• _GIVEN TASK_
Gather every line of the records below that contains the word "Select", and copy each of those lines in full.

• _THE INPUT_
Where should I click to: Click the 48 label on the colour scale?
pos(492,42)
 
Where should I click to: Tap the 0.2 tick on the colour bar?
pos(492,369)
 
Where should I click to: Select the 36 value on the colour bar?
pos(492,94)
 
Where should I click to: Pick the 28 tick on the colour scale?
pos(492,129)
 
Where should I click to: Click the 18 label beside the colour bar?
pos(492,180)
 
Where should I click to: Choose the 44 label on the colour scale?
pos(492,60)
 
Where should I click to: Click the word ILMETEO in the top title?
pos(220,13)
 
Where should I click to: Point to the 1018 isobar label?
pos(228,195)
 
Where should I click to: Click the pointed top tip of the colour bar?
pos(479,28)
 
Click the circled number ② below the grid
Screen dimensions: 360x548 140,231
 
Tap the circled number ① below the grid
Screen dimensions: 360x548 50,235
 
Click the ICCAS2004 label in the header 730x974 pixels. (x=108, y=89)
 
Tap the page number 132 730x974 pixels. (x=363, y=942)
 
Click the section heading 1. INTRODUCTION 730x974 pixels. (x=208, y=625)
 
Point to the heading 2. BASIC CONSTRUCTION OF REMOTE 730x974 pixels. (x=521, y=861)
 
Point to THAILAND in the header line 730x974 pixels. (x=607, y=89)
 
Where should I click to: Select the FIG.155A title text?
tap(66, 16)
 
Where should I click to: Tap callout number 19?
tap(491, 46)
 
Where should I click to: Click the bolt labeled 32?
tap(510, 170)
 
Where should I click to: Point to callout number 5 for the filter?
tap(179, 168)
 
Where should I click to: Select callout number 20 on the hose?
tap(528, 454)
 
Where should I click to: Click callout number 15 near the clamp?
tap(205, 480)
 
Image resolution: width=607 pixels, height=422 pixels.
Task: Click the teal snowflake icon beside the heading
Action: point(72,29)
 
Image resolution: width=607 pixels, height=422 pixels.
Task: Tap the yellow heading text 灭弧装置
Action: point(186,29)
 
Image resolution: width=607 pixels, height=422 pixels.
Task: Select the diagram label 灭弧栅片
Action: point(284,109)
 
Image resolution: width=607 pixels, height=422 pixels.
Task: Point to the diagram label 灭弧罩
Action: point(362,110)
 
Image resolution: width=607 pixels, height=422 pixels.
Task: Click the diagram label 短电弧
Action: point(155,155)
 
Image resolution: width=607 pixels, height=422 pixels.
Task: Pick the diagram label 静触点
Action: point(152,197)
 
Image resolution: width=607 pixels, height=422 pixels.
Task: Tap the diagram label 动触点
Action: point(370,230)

• _OUTPUT BELOW_
Where should I click to: Select the 36 value on the colour bar?
Where should I click to: Select the FIG.155A title text?
Where should I click to: Select callout number 20 on the hose?
Task: Select the diagram label 灭弧栅片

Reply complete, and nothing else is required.